Alia bisa saja malu, bisa saja membuang Donna, bisa saja tidak mengakui Donna sebagai ibunya. Namun kerinduannya terhadap sang ibu memaksa Alia untuk bertahan.

Donna pun tidak mengenali Alia sebagai putri yang pernah dititipkannya pada Bik Nur, asisten rumah tangganya. Dia melupakan putrinya sendiri. Hingga sulit bagi Alia mengakui bahwa dia putri Donna di awal pertemuan. Dia pun menyembunyikan statusnya dan mengaku ingin mengurus Donna dengan menyamar sebagai pembantu.

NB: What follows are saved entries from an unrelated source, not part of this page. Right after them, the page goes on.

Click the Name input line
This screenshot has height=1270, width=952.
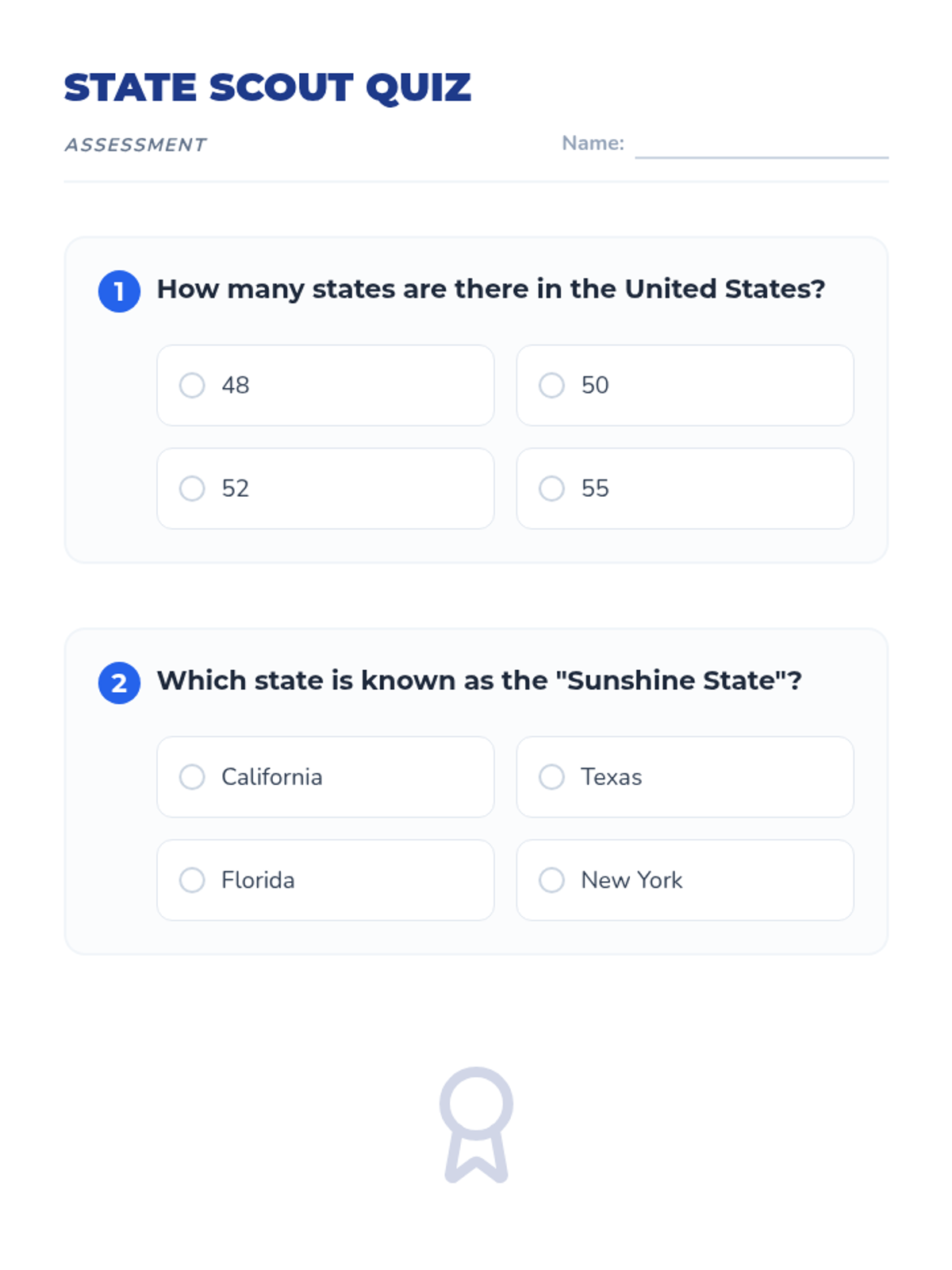[x=761, y=146]
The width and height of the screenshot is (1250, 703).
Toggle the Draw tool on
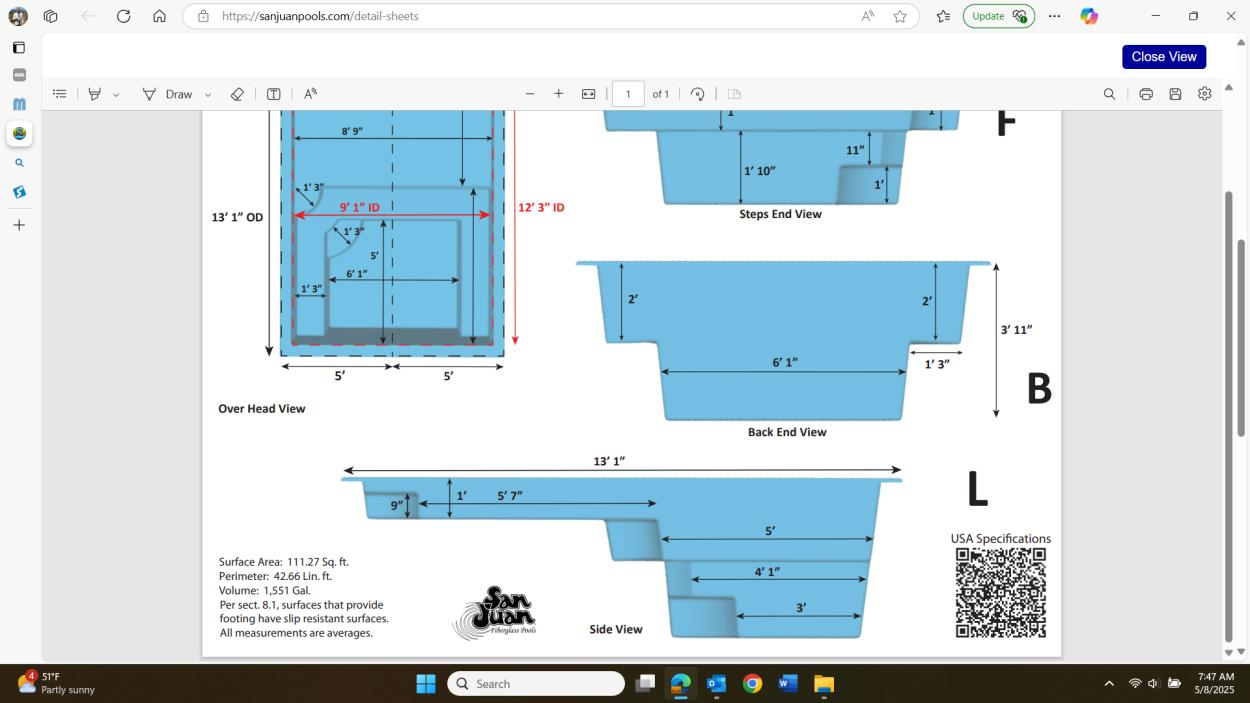click(x=168, y=94)
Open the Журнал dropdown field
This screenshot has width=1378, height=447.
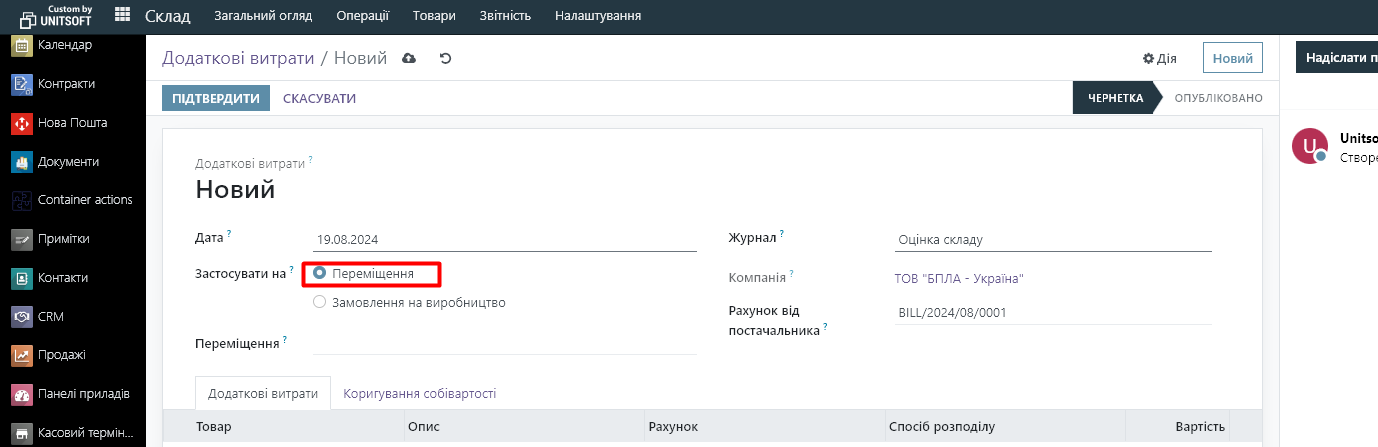point(1052,240)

Bagaimana pertemuan demi pertemuan Alia dengan Donna? Bagaimana akhirnya hingga Donna mengenali Alia? Apa saja ujian yang dihadapi Alia saat bersama Donna yang tengah depresi? Bagaimana penerimaan Alia terhadap kondisi sang Mama? apa saja pengorbanan Alia demi bisa selalu dekat dengan Mama yang dirindukannya sejak lama?

Silakan temukan jawaban sendiri, haha >.<

Dan jangan lupa untuk mencari tahu tentang Anton, pemuda manis sahabat Alia, yang jatuh cinta padanya. Bagaimana hubungan Alia dengan Anton? Dan benarkah Anton memiliki keterkaitan dan cerita yang sama dengan Alia dan Donna? >.<

Novel ini pernah kuterbitkan secara Indie di penerbit Leutika Prio. Kemudian kurombak hingga mengalami perubahan sekitar 80%, namun tetap di garis cerita yang sama. Terima kasih buat Kak Editor Linda Razad dan Penerbit Quanta yang bersedia menerbitkan ulang dengan jauh lebih baik >.<.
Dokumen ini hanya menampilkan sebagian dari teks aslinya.